23rd Sunday in Ordinary Time   

            No matter how hard we try, we will never find ourselves in perfect harmony with others. If we stand for anything, there will be some people who will disagree with us, even vehemently. If we try to change something, some will not like it and will resist it, even fiercely. If we strive to accomplish something, we are going to offend some people. They will then make it their business not to get along with us.

            It is because of this that the actions of others – sometimes very real, sometimes imagined – threaten our worth, our freedom and reputation. We feel slighted and we want to get even. “It is not fair!” we say, and we fight back trying to recover our good reputation. That is why there are lovers’ quarrels, differences among friends, conflicts between husbands and wives, disputes among siblings, hatred among families, deep-seated division within a community.

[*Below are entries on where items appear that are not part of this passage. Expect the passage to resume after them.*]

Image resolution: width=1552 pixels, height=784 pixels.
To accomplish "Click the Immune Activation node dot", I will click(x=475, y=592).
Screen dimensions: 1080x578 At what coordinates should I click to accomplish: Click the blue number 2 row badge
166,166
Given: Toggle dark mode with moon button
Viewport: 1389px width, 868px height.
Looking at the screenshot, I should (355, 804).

            Jesus’ words in today’s gospel are very simple and to the point. He knows that his disciples will not always see eye to eye, and they will not always work together in total agreement. He knows there will be differences, arguments and disputes. He knows that feelings will be hurt; anger will be aroused; harsh words will be spoken; antagonism set in. If they are to love as he commands them, then they must settle these arguments, extend forgiveness and be reconciled with one another. (James Menapace)

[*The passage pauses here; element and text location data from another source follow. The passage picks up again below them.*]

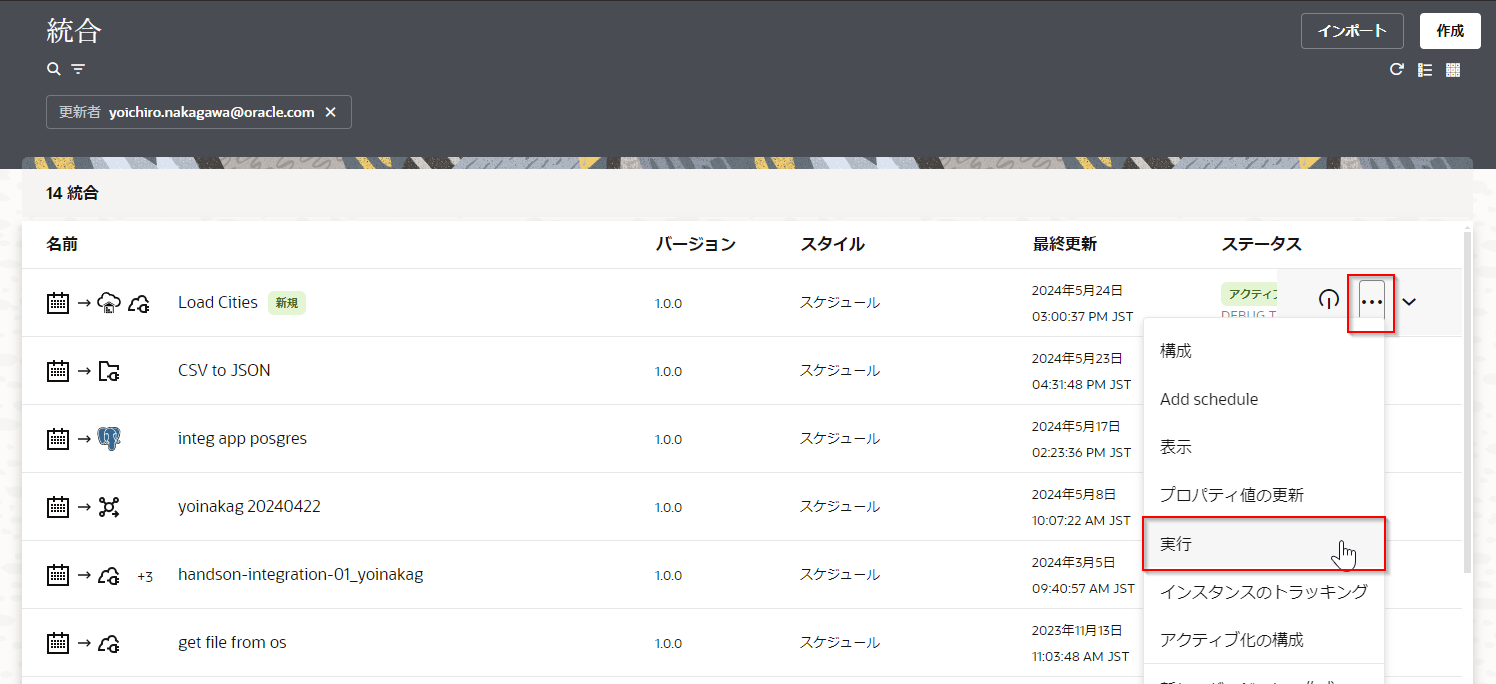Select 実行 from the context menu
Viewport: 1496px width, 684px height.
click(1263, 544)
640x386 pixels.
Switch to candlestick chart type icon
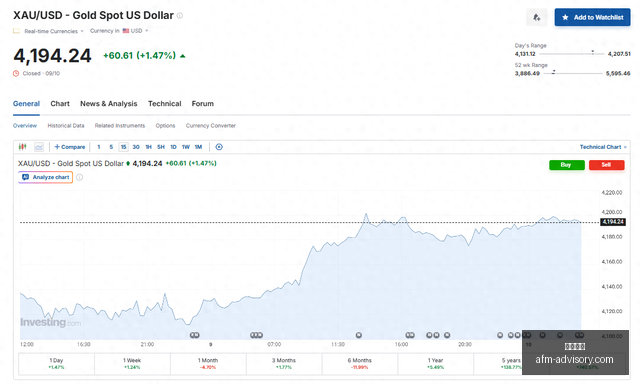point(22,146)
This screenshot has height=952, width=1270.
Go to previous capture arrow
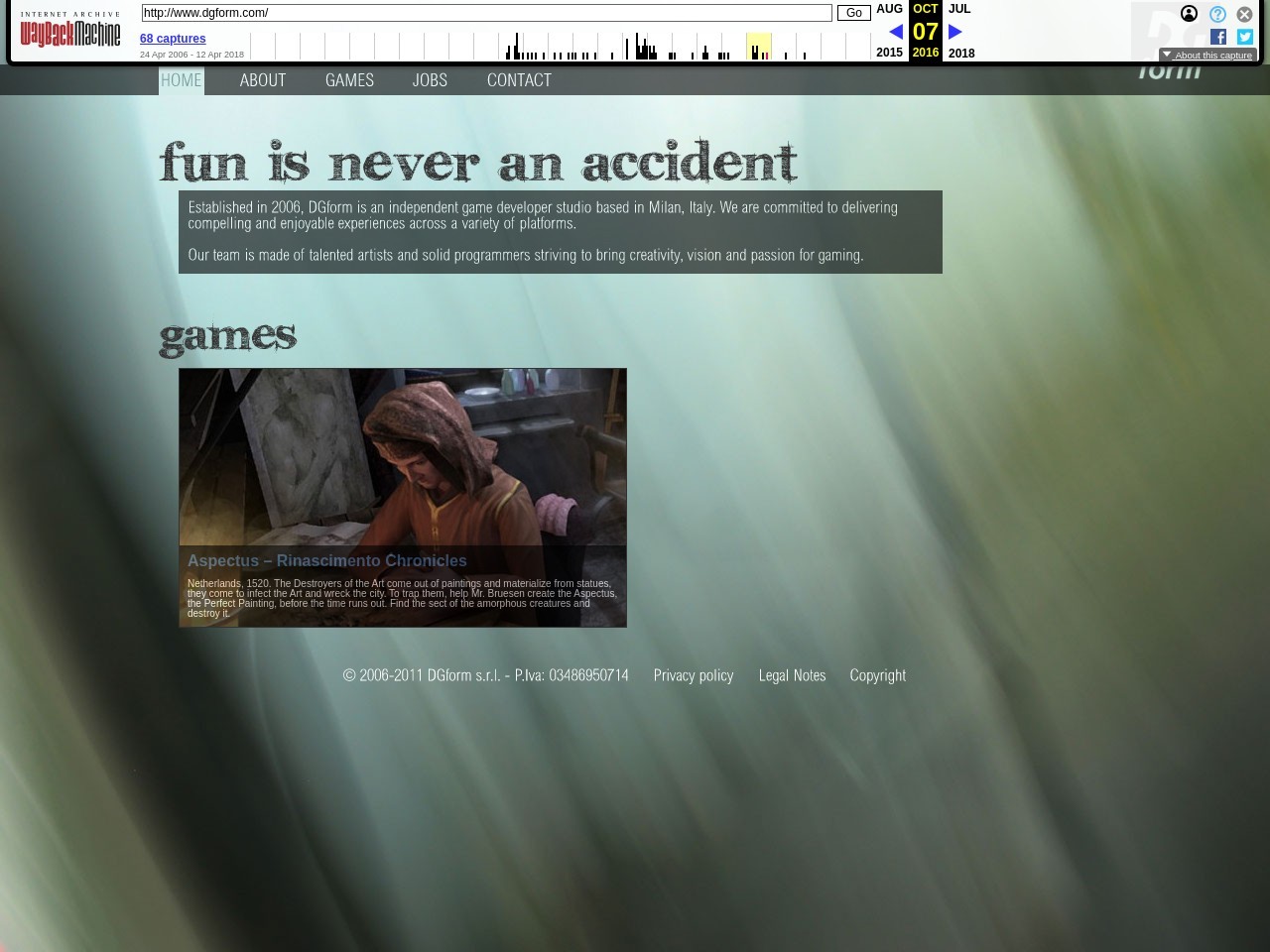pyautogui.click(x=895, y=32)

            Few of us have the conviction and courage to put into practice the teaching of Jesus on fraternal (sisterly) correction. Ang madalas na ginagawa natin ay ang pag-usapan ang kapwa at ang pagkukulang o pagkakamali niya sa likuran niya – na laging nauuwi sa tsismis at paninira. Mas pinipili nating i-broadcast o ibunyag sa buong barangay ang ating puna o hinaing o grievance sa kapatid natin kaysa gawin ang mga hakbang na sinasabi ni Hesus. Well, engaging in gossip or back-biting is easier than following Jesus’ teaching in today’s gospel.

            Genuine care (love) shows itself in the interest we take for the welfare of others and in the help we offer them to be better Christians. Such a loving concern will sometimes also take the form of admonishing and warning someone who is doing evil. We must take responsibility to correct an erring brother or sister.

            Ang isang Kristiyano na tunay na nagmamahal at nagmamalasakit sa kapwa ay hindi nahihiya o natatakot na ituwid ang pagkakamali ng kapatid. However, we must keep in mind what somebody said about this matter: “People will not care what you know until they know that you care.” This is absolutely true in the context of fraternal (sisterly) correction. In admonishing and correcting a brother or a sister, we should really try first to make him or her feel our genuine care and concern – nothing less.

            St. Paul tells us in today’s second reading (from his Letter to the Romans): “Owe nothing to anyone, except to love one another…” Sa madaling sabi, isang bagay lang ang dapat maging dahilan o motibo natin sa pagtatama sa kapatid natin: PAG-IBIG.

            When you and I come to the end of our days, just remember this – I am just paraphrasing a reflection I have read: God will not ask what kind of car we drove…He will ask how many people we helped get where they needed to go. God will not ask how big our house was…He will ask how many people we welcomed into our home. God will not ask how what neighborhood we lived in…He will ask how we treated our neighbors. God will not ask how many fences we made…He will ask how many bridges we built. Sad to say, we are more preoccupied with having cars and mansions, and with gaining social status and privilege, than with establishing and maintaining meaningful and healthy human relationships, and with mending and restoring broken relationships through Christian dialogue and reconciliation. We seem to be working more to build fences and walls that separate or set us apart from one another.

            However, the Lord wants us to build a bridge between us and a brother or a sister we are in conflict with. Today’s gospel reading is a practical instruction on how to build such a bridge. We must reach out to an erring brother or sister, we must take the initiative or the first step in the process of reconciliation. We must do so in the spirit of humility and charity, knowing that we are responsible for one another.

            Repeating the words of St. Paul in today’s second reading: “Love does no evil to the neighbor.” We are to love our neighbor as we love ourselves. Our love for our neighbor must be a forgiving, healing and reconciling love.